**WHAT THE TASK REQUIRES**
Where the line containing "Seltos (204, 2224)" appears in the records below, begin there and output each line verbatim through the last line.

Items from a data source:
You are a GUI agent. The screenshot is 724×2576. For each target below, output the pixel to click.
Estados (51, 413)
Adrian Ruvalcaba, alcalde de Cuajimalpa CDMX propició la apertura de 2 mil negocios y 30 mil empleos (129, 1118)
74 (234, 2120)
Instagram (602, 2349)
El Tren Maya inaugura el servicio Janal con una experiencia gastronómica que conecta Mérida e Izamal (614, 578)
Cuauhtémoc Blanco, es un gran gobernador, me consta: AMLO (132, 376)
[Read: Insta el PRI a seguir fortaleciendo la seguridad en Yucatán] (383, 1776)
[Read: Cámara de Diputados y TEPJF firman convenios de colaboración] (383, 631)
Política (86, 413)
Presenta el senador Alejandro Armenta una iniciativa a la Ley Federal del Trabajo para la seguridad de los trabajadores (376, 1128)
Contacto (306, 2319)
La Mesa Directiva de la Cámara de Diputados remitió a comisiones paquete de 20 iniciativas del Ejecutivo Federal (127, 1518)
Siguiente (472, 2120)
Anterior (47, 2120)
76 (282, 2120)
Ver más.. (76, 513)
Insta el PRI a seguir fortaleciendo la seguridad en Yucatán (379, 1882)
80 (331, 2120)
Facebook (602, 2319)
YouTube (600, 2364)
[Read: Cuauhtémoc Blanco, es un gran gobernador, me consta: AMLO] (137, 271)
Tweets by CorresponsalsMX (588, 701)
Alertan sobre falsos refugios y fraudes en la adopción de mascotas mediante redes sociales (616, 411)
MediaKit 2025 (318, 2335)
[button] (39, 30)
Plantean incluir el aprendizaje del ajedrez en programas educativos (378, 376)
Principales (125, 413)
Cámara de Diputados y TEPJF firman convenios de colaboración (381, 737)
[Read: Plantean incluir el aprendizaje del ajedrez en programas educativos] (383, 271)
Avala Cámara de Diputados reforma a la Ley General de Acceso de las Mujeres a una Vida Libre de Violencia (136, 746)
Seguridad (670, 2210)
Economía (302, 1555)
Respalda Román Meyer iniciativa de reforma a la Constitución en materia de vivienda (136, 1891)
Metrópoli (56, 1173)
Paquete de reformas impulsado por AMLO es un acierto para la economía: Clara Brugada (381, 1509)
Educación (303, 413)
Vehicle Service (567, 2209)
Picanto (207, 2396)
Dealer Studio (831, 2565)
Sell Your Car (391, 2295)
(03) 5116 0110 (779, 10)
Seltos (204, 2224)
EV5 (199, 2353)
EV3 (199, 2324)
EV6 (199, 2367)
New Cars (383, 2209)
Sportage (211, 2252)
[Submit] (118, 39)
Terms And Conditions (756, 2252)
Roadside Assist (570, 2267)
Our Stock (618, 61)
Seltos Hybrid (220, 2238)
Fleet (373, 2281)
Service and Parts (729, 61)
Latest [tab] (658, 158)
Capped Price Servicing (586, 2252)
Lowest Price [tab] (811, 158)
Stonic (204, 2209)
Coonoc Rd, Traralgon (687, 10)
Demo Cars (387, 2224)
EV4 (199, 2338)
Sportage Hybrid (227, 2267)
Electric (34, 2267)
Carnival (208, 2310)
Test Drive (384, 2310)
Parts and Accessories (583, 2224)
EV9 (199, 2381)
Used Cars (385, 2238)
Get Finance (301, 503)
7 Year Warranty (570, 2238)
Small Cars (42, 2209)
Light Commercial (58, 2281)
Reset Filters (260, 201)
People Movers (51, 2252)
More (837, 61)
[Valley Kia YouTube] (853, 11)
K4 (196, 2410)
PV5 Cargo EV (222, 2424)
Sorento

**RESULT**
Seltos (204, 2224)
EV5 (199, 2353)
EV3 (199, 2324)
EV6 (199, 2367)
New Cars (383, 2209)
Sportage (211, 2252)
[Submit] (118, 39)
Terms And Conditions (756, 2252)
Roadside Assist (570, 2267)
Our Stock (618, 61)
Seltos Hybrid (220, 2238)
Fleet (373, 2281)
Service and Parts (729, 61)
Latest [tab] (658, 158)
Capped Price Servicing (586, 2252)
Lowest Price [tab] (811, 158)
Stonic (204, 2209)
Coonoc Rd, Traralgon (687, 10)
Demo Cars (387, 2224)
EV4 (199, 2338)
Sportage Hybrid (227, 2267)
Electric (34, 2267)
Carnival (208, 2310)
Test Drive (384, 2310)
Parts and Accessories (583, 2224)
EV9 (199, 2381)
Used Cars (385, 2238)
Get Finance (301, 503)
7 Year Warranty (570, 2238)
Small Cars (42, 2209)
Light Commercial (58, 2281)
Reset Filters (260, 201)
People Movers (51, 2252)
More (837, 61)
[Valley Kia YouTube] (853, 11)
K4 (196, 2410)
PV5 Cargo EV (222, 2424)
Sorento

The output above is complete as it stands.